▶ **TASK DESCRIPTION**
Produce an exact copy of all the records.

Top of ENTRIES SUPPLIED

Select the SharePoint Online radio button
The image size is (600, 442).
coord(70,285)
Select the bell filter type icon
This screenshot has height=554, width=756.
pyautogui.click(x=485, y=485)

Bottom of ENTRIES SUPPLIED

▶ **YOUR RESPONSE**
Select the SharePoint Online radio button
The image size is (600, 442).
coord(70,285)
Select the bell filter type icon
This screenshot has height=554, width=756.
pyautogui.click(x=485, y=485)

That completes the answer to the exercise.